== Source material ==
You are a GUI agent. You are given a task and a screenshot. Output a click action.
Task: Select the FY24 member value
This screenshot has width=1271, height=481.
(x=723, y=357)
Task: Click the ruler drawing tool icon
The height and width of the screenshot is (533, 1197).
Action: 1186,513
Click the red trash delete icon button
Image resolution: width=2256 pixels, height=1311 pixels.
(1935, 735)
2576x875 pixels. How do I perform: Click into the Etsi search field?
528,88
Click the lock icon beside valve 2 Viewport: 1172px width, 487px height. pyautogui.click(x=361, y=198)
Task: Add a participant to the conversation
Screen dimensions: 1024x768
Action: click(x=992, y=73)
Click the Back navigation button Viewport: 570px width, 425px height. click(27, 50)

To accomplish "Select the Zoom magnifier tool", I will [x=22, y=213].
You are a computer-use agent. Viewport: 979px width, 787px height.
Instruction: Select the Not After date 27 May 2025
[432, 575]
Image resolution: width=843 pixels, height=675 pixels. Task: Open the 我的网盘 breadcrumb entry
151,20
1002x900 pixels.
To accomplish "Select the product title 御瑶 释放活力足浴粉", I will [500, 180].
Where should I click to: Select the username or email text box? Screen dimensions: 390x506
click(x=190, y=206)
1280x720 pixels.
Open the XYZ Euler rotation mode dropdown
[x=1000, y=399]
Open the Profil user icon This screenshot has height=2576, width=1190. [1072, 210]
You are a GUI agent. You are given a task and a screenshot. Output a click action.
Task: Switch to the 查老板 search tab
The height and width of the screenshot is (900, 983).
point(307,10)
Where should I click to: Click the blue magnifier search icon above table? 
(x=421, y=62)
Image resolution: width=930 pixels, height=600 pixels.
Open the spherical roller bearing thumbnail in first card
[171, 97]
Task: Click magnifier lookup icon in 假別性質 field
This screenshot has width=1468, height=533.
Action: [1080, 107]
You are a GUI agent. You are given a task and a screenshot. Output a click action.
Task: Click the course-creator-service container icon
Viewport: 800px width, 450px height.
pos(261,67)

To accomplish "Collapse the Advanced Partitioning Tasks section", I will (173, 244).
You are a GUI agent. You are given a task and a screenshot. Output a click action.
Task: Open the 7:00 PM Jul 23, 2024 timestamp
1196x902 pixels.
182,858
===
Exercise details —
Reproduce each record shown above without altering a single word.

Solution for this exercise —
You are a GUI agent. You are given a task and a screenshot. Output a click action.
Task: Select the FY24 member value
This screenshot has width=1271, height=481.
(x=723, y=357)
Task: Click the ruler drawing tool icon
The height and width of the screenshot is (533, 1197).
Action: 1186,513
Click the red trash delete icon button
Image resolution: width=2256 pixels, height=1311 pixels.
(1935, 735)
2576x875 pixels. How do I perform: Click into the Etsi search field?
528,88
Click the lock icon beside valve 2 Viewport: 1172px width, 487px height. pyautogui.click(x=361, y=198)
Task: Add a participant to the conversation
Screen dimensions: 1024x768
Action: click(x=992, y=73)
Click the Back navigation button Viewport: 570px width, 425px height. click(27, 50)

To accomplish "Select the Zoom magnifier tool", I will [x=22, y=213].
You are a computer-use agent. Viewport: 979px width, 787px height.
Instruction: Select the Not After date 27 May 2025
[432, 575]
Image resolution: width=843 pixels, height=675 pixels. Task: Open the 我的网盘 breadcrumb entry
151,20
1002x900 pixels.
To accomplish "Select the product title 御瑶 释放活力足浴粉", I will [500, 180].
Where should I click to: Select the username or email text box? Screen dimensions: 390x506
click(x=190, y=206)
1280x720 pixels.
Open the XYZ Euler rotation mode dropdown
[x=1000, y=399]
Open the Profil user icon This screenshot has height=2576, width=1190. [1072, 210]
You are a GUI agent. You are given a task and a screenshot. Output a click action.
Task: Switch to the 查老板 search tab
The height and width of the screenshot is (900, 983).
point(307,10)
Where should I click to: Click the blue magnifier search icon above table? 
(x=421, y=62)
Image resolution: width=930 pixels, height=600 pixels.
Open the spherical roller bearing thumbnail in first card
[171, 97]
Task: Click magnifier lookup icon in 假別性質 field
This screenshot has width=1468, height=533.
Action: [1080, 107]
You are a GUI agent. You are given a task and a screenshot. Output a click action.
Task: Click the course-creator-service container icon
Viewport: 800px width, 450px height.
pos(261,67)

To accomplish "Collapse the Advanced Partitioning Tasks section", I will (173, 244).
You are a GUI agent. You are given a task and a screenshot. Output a click action.
Task: Open the 7:00 PM Jul 23, 2024 timestamp
1196x902 pixels.
182,858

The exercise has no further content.